I have a large table of two columns in Excel 2010. Column A is the user, column B is the person who invited the user. Usernames are alphanumeric, including some which are just numeric. The earliest users don't have an invitee.
User | Parent
-------------
AAA |
BBB |
CCC | AAA
DDD | BBB
EEE | DDD
FFF | DDD
GGG | FFF
HHH |
III | GGG
What I would like to do is have a formula which allows me to go to grandparent (and great-grand-parent, and beyond), so I'm trying to find a formula-based solution which uses mixed relative and absolute columns where appropriate.
The above chain would go to a maximum of four, but I have reason to believe my data set goes to no more than 20 levels deep at maximum. I would like to find a formula or combination of formulas that get me to this (and, as I said, beyond):
USER | PARENT | P2 | P3 | P4 | ...
AAA | |
BBB | |
CCC | AAA |
DDD | BBB |
EEE | DDD | BBB |
FFF | DDD | BBB |
GGG | FFF | DDD | BBB
HHH |
III | GGG | FFF | DDD | BBB
...
I've tried various methods combining VLOOKUP, MATCH, and INDEX commands, with and without a key row of user ID numbers (since some of those solutions without a numeric column broke down when faced with the fact that "0" was a valid username, which makes error trapping more difficult).

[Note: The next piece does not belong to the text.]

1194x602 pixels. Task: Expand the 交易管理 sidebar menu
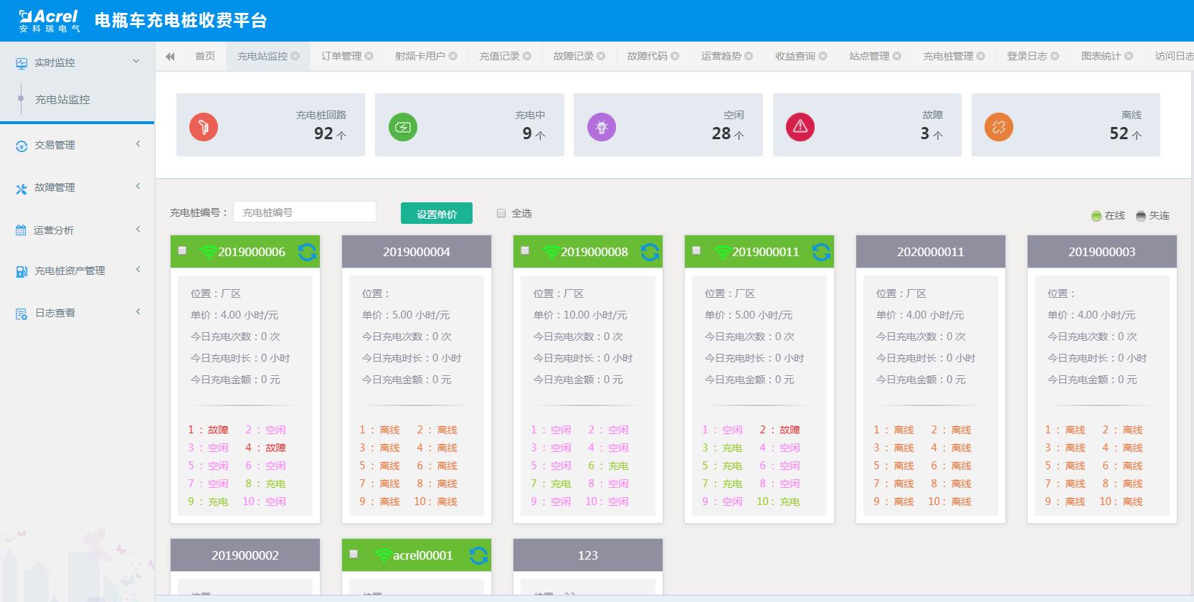pos(77,145)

I can get to P2 pretty reliably, but I can't ever seem to get to P3 without it breaking down. Incidentally, the formulas I've tried are very CPU-intensive, given the data goes to nearly 400,000 rows, but calculation time doesn't concern me much. My brute-force methods aren't working. There are several somewhat similar questions on stackoverflow, but they're asking for slightly different things, and I haven't been able to adapt any of them.
If this can be done via standard functions, that would be preferable to VBA (which I am not familiar with), even if the calculation time is longer, as it would increase my ability to maintain it when I need to revisit this issue next year.
Try this formula:=IFERROR(VLOOKUP(C5,UserParent,2,FALSE) & "",""), replacing UserParent with your absolutely referenced column pair (e.g. $B$5:$C$30) or an appropriate named range. Copy it down and across your grandparent columns.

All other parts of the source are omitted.